● SUPPLIED MATERIAL:
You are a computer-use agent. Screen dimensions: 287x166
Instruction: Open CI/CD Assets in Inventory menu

...

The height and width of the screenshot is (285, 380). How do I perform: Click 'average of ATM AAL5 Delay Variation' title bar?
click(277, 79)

---

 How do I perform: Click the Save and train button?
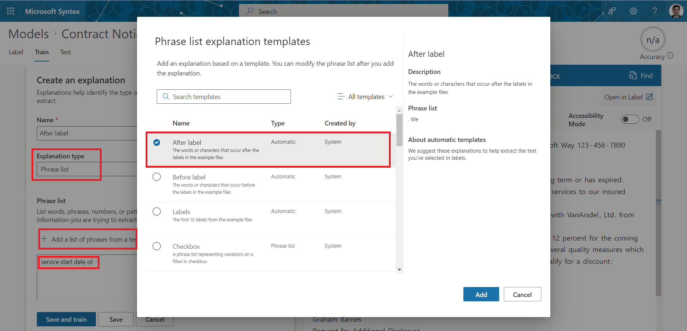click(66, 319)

● EXERCISE GOAL: Transcribe the records above exactly, beginning at the line that contains "You are a computer-use" and ending with the line that contains "Instruction: Open CI/CD", both included, and nothing else.

● REPLY:
You are a computer-use agent. Screen dimensions: 287x166
Instruction: Open CI/CD Assets in Inventory menu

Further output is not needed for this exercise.